Saltar al contenido principalSaltar al pie de página

La falta de personal se ceba con los talleres de coches y aboca a cierres: «Tuve que ir a concurso»

El sector adelgaza en más de un centenar de establecimientos cada año pese a tener «más trabajo que nunca»

La patronal cifra en hasta 15.000 las vacantes por cubrir en toda España

El «robo» de empleados entre empresas, al día

Concesionarios y talleres de coches en Vigo

Concesionarios y talleres de coches en Vigo / Marta G. Brea

Lara Graña

Lara Graña

Vigo

«Se traspasa taller de chapa y pintura en pleno funcionamiento en Vigo». «Traspaso o vendo taller mecánico por jubilación». «Se traspasa por jubilación taller de electromecánica». Los anuncios se cuentan por decenas en todo tipo de portales de internet, ya sea en los oficiales del propio sector —como el de la Asociación Autónoma de Empresarios de Talleres de Reparaciones de Vehículos de Pontevedra (ATRA)—, de traspasos entre particulares o de empresas inmobiliarias. «Esta es una profesión con carga de trabajo, un oficio bien pagado. Pero no hay relevo», apunta el portavoz de la patronal española de talleres Cetraa, Alejandro Galindo. La cifra de negocios de venta y reparación de vehículos de motor en Galicia ha descendido a menos de 5.000, con 400 menos en la última década, de acuerdo a los datos del Instituto Galego de Estatística (IGE). Solo desde el año precovid ha perdido más de 630 establecimientos.
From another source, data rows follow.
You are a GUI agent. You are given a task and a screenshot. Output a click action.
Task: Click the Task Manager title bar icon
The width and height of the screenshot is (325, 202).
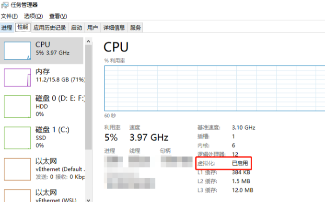tap(5, 5)
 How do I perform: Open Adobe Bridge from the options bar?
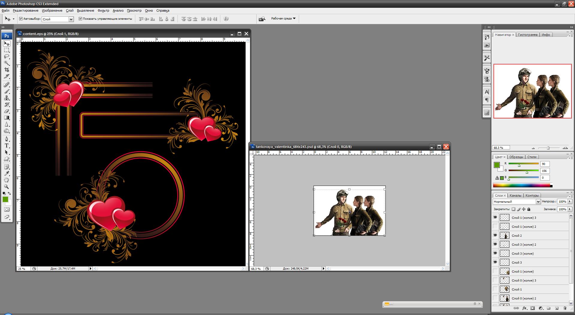tap(262, 19)
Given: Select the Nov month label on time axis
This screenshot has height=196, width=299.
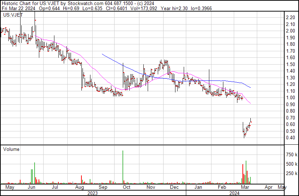Looking at the screenshot, I should pyautogui.click(x=151, y=187).
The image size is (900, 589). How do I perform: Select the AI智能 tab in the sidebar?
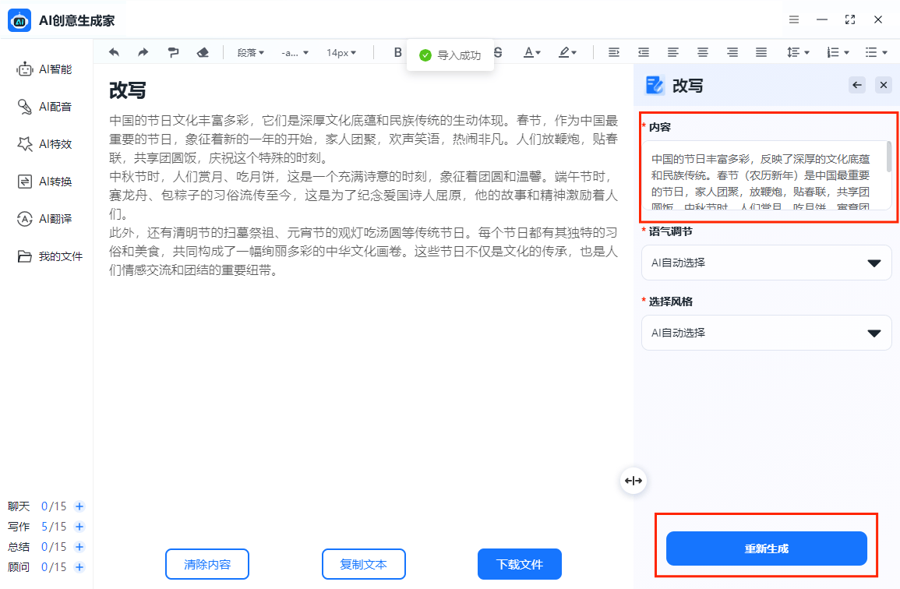tap(47, 69)
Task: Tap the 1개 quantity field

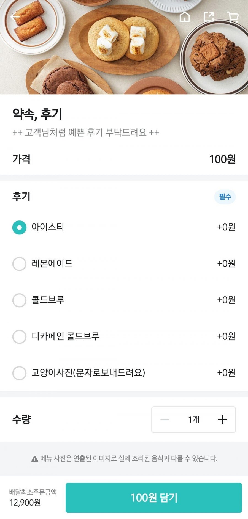Action: click(193, 419)
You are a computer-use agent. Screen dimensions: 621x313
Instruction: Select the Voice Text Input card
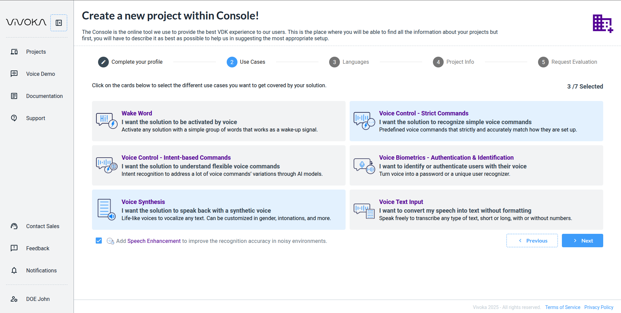point(476,210)
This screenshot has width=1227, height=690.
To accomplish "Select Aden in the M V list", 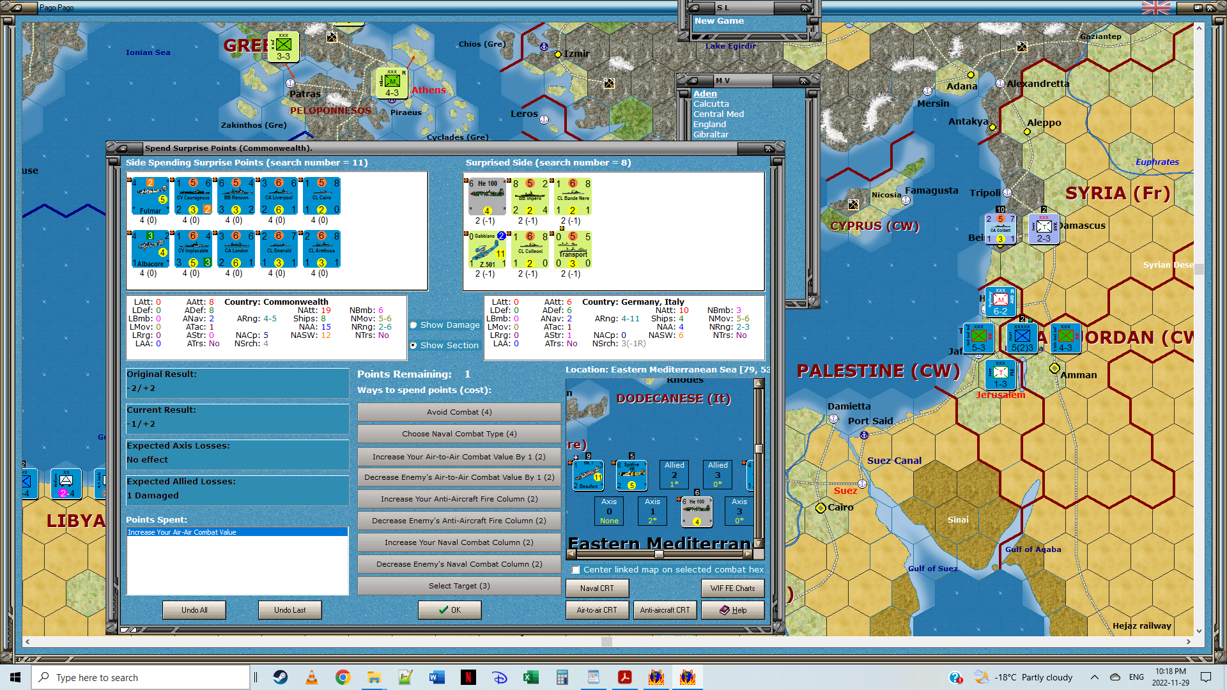I will pyautogui.click(x=705, y=94).
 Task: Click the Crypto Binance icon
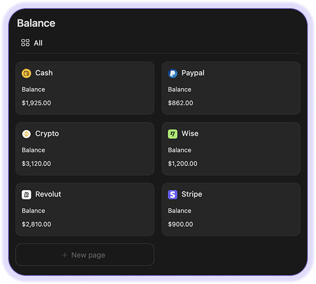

Y la clave principal está en el déficit de personal.

El problema trasciende a los casos de negocios que cierran por jubilación y está provocando cierres de empresas, vía concursal, que no pueden asumir ni la carga de trabajo comprometida con aseguradoras ni con usuarios que entren por la puerta. «Se me fue jubilando el personal. Repuse a ocho personas pero eso no me sirve para mantener mis instalaciones. Es triste pero es así. Tuve que pedir concurso, nos vimos abocados a eso». Quien habla era propietario de un taller arraigado en la provincia de Pontevedra pero que bajó la persiana hace escasas semanas. «Tratamos de buscar soluciones porque teníamos más trabajo que nunca», con decenas de vehículos peritados por los seguros para su reparación. Pero sin manos para atenderlos. Bajaron los ingresos, incurrió en impagos, llegó el cierre. «Es triste pero es así».
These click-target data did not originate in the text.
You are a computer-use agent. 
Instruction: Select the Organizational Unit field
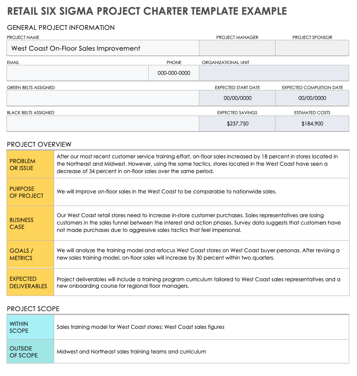[x=274, y=73]
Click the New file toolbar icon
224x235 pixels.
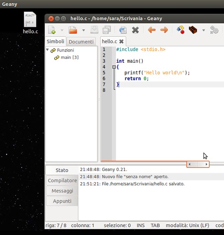click(x=52, y=30)
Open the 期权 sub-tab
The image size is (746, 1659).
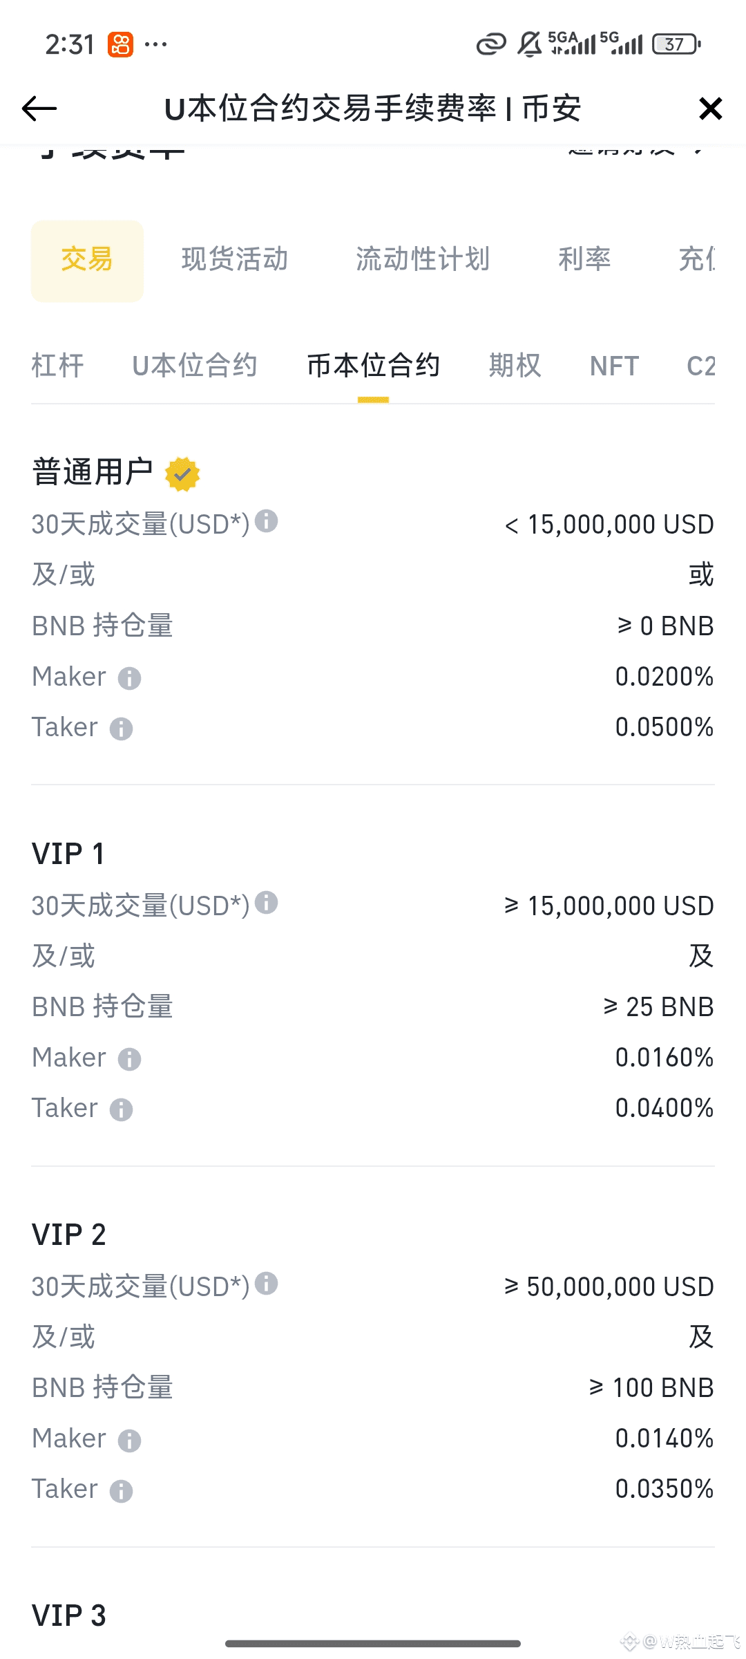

Muchos talleres retrasan trabajos o renuncian a otros porque, sencillamente, no hay manos suficientes

Antonio Atiénzar

— Miembro del comité ejecutivo de Cetraa

Batería de medidas

«Es un problema a escala nacional», constata Galindo. Aún con toda la revolución que enfrenta la industria de la automoción —electrificación del parque, nuevas formas de movilidad, irrupción de marcas chinas, normativa de bajas emisiones, digitalización—, el de la falta de personal es el asunto que más tiempo ocupa a la confederación que preside el asturiano Miguel Pérez Carballo. Según sus propios cálculos, los talleres españoles necesitan «entre 10.000 y 15.000 profesionales cualificados» a día de hoy. «Llevamos años hablando de esto —prosigue el empresario pontevedrés que ha tenido que cerrar su negocio—, pero todas las iniciativas en las que se ha trabajado o no funcionaron o van demasiado despacio. Nosotros ya no llegamos».
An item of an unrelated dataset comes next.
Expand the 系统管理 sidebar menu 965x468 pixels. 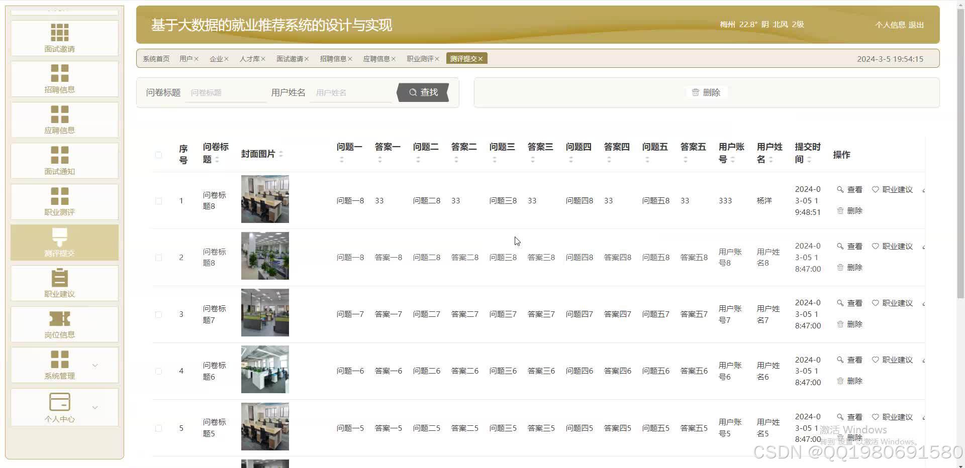point(60,365)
Cetraa formuló en octubre un programa con 20 medidas para hacer frente a esta encrucijada, con iniciativas como «impulsar la formación profesional desde la etapa primaria», la «ampliación del número de plazas en la FP» y su adecuación a la «realidad del taller» o la subvención de los contratos de alternancia. «Un camión parado no es solo un vehículo inmovilizado, es una empresa que no produce. Y aun así, muchos talleres retrasan trabajos o renuncian a otros porque, sencillamente, no hay manos suficientes», ha explicado este mes el miembro del comité ejecutivo de Cetraa Antonio Atiénzar en una tribuna para la revista Posventa de Automoción.

«Llegan muy pocos chavales, hay que cambiar el sistema de módulos formativos», complementa un empresario de la asociación provincial ATRA. Según un estudio que han realizado a nivel interno, el 30% del personal se jubilará en el próximo lustro, y hasta seis de cada diez trabajadores lo hará en una década. Los talleres, al igual que actividades como la construcción o el naval, trataron de paliar este déficit de mano de obra con la importación de profesionales de otros países. «De Guatemala, por ejemplo. Pero al final nada, con los trámites tardas dos años en tener todo y preparar a la gente. Es imposible». Así que, con esta pertinaz sequía, lo que se está avivando es el «robo» de mecánicos entre empresas. «Nos los quitamos unas a otras». El portavoz de Cetraa también constata que esta movilidad laboral extraordinaria se está registrando en todo el país.